_TASK DATA_

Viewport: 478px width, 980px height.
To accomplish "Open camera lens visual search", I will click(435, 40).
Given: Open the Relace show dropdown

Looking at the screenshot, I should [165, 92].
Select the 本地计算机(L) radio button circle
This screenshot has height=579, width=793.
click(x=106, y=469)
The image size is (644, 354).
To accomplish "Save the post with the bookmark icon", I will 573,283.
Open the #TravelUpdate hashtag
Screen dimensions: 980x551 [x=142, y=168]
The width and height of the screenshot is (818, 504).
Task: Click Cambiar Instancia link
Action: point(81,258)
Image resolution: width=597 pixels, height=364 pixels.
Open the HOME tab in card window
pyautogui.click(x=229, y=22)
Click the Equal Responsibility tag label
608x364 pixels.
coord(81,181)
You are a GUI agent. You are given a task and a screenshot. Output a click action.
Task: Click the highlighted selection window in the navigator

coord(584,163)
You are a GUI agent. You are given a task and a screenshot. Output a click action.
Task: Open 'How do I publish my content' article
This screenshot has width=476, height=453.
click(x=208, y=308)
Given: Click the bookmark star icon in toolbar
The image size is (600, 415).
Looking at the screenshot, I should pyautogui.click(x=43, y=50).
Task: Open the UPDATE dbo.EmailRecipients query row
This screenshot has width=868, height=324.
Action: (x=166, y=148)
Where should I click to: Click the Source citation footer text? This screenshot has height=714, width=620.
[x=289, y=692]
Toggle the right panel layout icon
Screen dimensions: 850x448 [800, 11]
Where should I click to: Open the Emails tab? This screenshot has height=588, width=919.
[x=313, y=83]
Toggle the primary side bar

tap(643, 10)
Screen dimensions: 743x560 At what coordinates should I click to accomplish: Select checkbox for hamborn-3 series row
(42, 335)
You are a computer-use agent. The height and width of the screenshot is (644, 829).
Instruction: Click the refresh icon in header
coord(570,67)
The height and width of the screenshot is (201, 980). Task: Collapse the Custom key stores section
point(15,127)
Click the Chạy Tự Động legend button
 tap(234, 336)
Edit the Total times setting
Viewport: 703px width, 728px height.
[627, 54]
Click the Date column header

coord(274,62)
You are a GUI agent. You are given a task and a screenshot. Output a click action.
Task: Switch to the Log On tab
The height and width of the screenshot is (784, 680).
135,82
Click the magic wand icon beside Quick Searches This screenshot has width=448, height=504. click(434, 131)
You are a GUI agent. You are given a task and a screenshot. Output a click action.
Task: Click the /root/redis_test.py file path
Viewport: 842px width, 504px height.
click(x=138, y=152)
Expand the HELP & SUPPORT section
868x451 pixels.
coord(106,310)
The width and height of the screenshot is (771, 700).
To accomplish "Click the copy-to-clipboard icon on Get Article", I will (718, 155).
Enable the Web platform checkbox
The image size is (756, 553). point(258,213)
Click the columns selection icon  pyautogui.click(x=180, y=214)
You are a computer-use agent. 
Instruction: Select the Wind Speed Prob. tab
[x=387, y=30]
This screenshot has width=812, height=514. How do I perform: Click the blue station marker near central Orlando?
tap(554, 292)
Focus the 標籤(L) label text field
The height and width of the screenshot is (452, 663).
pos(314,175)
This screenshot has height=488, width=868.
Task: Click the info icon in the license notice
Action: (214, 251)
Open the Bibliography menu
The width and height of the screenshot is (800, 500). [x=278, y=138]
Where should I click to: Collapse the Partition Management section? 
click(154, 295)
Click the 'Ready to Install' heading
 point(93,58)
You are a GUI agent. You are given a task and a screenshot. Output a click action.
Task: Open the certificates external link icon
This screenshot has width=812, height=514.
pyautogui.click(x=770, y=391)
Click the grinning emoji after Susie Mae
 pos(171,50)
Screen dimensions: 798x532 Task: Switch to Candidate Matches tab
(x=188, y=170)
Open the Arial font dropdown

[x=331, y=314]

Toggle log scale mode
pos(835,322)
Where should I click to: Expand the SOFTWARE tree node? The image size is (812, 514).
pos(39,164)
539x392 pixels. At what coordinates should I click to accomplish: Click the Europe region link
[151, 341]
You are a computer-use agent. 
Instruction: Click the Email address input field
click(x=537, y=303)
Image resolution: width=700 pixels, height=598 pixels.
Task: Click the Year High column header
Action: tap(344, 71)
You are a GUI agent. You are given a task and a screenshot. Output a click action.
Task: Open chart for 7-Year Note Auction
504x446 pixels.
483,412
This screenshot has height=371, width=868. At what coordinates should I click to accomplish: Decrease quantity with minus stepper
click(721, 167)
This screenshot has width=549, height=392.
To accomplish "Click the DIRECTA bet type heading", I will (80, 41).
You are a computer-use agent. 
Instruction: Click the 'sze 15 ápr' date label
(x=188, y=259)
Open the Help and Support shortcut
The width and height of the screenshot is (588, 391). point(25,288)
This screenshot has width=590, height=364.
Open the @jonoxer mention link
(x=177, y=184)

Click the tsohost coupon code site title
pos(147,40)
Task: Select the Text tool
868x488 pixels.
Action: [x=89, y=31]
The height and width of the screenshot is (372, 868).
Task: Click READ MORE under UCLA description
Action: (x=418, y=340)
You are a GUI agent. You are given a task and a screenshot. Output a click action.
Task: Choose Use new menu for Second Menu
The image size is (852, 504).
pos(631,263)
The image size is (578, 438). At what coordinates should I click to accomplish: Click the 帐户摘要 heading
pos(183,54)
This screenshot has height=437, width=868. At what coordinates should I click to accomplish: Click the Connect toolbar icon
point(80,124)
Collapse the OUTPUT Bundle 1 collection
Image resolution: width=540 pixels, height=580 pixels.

_BRIEF_
Write the data from above out again, exactly.

_REPLY_
Viewport: 478px width, 980px height.
To accomplish "Open camera lens visual search", I will click(435, 40).
Given: Open the Relace show dropdown

Looking at the screenshot, I should [165, 92].
Select the 本地计算机(L) radio button circle
This screenshot has height=579, width=793.
click(x=106, y=469)
The image size is (644, 354).
To accomplish "Save the post with the bookmark icon", I will 573,283.
Open the #TravelUpdate hashtag
Screen dimensions: 980x551 [x=142, y=168]
The width and height of the screenshot is (818, 504).
Task: Click Cambiar Instancia link
Action: point(81,258)
Image resolution: width=597 pixels, height=364 pixels.
Open the HOME tab in card window
pyautogui.click(x=229, y=22)
Click the Equal Responsibility tag label
608x364 pixels.
coord(81,181)
You are a GUI agent. You are given a task and a screenshot. Output a click action.
Task: Click the highlighted selection window in the navigator

coord(584,163)
You are a GUI agent. You are given a task and a screenshot. Output a click action.
Task: Open 'How do I publish my content' article
This screenshot has width=476, height=453.
click(x=208, y=308)
Given: Click the bookmark star icon in toolbar
The image size is (600, 415).
Looking at the screenshot, I should pyautogui.click(x=43, y=50).
Task: Open the UPDATE dbo.EmailRecipients query row
This screenshot has width=868, height=324.
Action: (x=166, y=148)
Where should I click to: Click the Source citation footer text? This screenshot has height=714, width=620.
[x=289, y=692]
Toggle the right panel layout icon
Screen dimensions: 850x448 [800, 11]
Where should I click to: Open the Emails tab? This screenshot has height=588, width=919.
[x=313, y=83]
Toggle the primary side bar

tap(643, 10)
Screen dimensions: 743x560 At what coordinates should I click to accomplish: Select checkbox for hamborn-3 series row
(42, 335)
You are a computer-use agent. The height and width of the screenshot is (644, 829).
Instruction: Click the refresh icon in header
coord(570,67)
The height and width of the screenshot is (201, 980). Task: Collapse the Custom key stores section
point(15,127)
Click the Chạy Tự Động legend button
 tap(234, 336)
Edit the Total times setting
Viewport: 703px width, 728px height.
[627, 54]
Click the Date column header

coord(274,62)
You are a GUI agent. You are given a task and a screenshot. Output a click action.
Task: Switch to the Log On tab
The height and width of the screenshot is (784, 680).
135,82
Click the magic wand icon beside Quick Searches This screenshot has width=448, height=504. click(434, 131)
You are a GUI agent. You are given a task and a screenshot. Output a click action.
Task: Click the /root/redis_test.py file path
Viewport: 842px width, 504px height.
click(x=138, y=152)
Expand the HELP & SUPPORT section
868x451 pixels.
coord(106,310)
The width and height of the screenshot is (771, 700).
To accomplish "Click the copy-to-clipboard icon on Get Article", I will (718, 155).
Enable the Web platform checkbox
The image size is (756, 553). point(258,213)
Click the columns selection icon  pyautogui.click(x=180, y=214)
You are a computer-use agent. 
Instruction: Select the Wind Speed Prob. tab
[x=387, y=30]
This screenshot has width=812, height=514. How do I perform: Click the blue station marker near central Orlando?
tap(554, 292)
Focus the 標籤(L) label text field
The height and width of the screenshot is (452, 663).
pos(314,175)
This screenshot has height=488, width=868.
Task: Click the info icon in the license notice
Action: (214, 251)
Open the Bibliography menu
The width and height of the screenshot is (800, 500). [x=278, y=138]
Where should I click to: Collapse the Partition Management section? 
click(154, 295)
Click the 'Ready to Install' heading
 point(93,58)
You are a GUI agent. You are given a task and a screenshot. Output a click action.
Task: Open the certificates external link icon
This screenshot has width=812, height=514.
pyautogui.click(x=770, y=391)
Click the grinning emoji after Susie Mae
 pos(171,50)
Screen dimensions: 798x532 Task: Switch to Candidate Matches tab
(x=188, y=170)
Open the Arial font dropdown

[x=331, y=314]

Toggle log scale mode
pos(835,322)
Where should I click to: Expand the SOFTWARE tree node? The image size is (812, 514).
pos(39,164)
539x392 pixels. At what coordinates should I click to accomplish: Click the Europe region link
[151, 341]
You are a computer-use agent. 
Instruction: Click the Email address input field
click(x=537, y=303)
Image resolution: width=700 pixels, height=598 pixels.
Task: Click the Year High column header
Action: tap(344, 71)
You are a GUI agent. You are given a task and a screenshot. Output a click action.
Task: Open chart for 7-Year Note Auction
504x446 pixels.
483,412
This screenshot has height=371, width=868. At what coordinates should I click to accomplish: Decrease quantity with minus stepper
click(721, 167)
This screenshot has width=549, height=392.
To accomplish "Click the DIRECTA bet type heading", I will (80, 41).
You are a computer-use agent. 
Instruction: Click the 'sze 15 ápr' date label
(x=188, y=259)
Open the Help and Support shortcut
The width and height of the screenshot is (588, 391). point(25,288)
This screenshot has width=590, height=364.
Open the @jonoxer mention link
(x=177, y=184)

Click the tsohost coupon code site title
pos(147,40)
Task: Select the Text tool
868x488 pixels.
Action: [x=89, y=31]
The height and width of the screenshot is (372, 868).
Task: Click READ MORE under UCLA description
Action: (x=418, y=340)
You are a GUI agent. You are given a task and a screenshot. Output a click action.
Task: Choose Use new menu for Second Menu
The image size is (852, 504).
pos(631,263)
The image size is (578, 438). At what coordinates should I click to accomplish: Click the 帐户摘要 heading
pos(183,54)
This screenshot has height=437, width=868. At what coordinates should I click to accomplish: Click the Connect toolbar icon
point(80,124)
Collapse the OUTPUT Bundle 1 collection
Image resolution: width=540 pixels, height=580 pixels.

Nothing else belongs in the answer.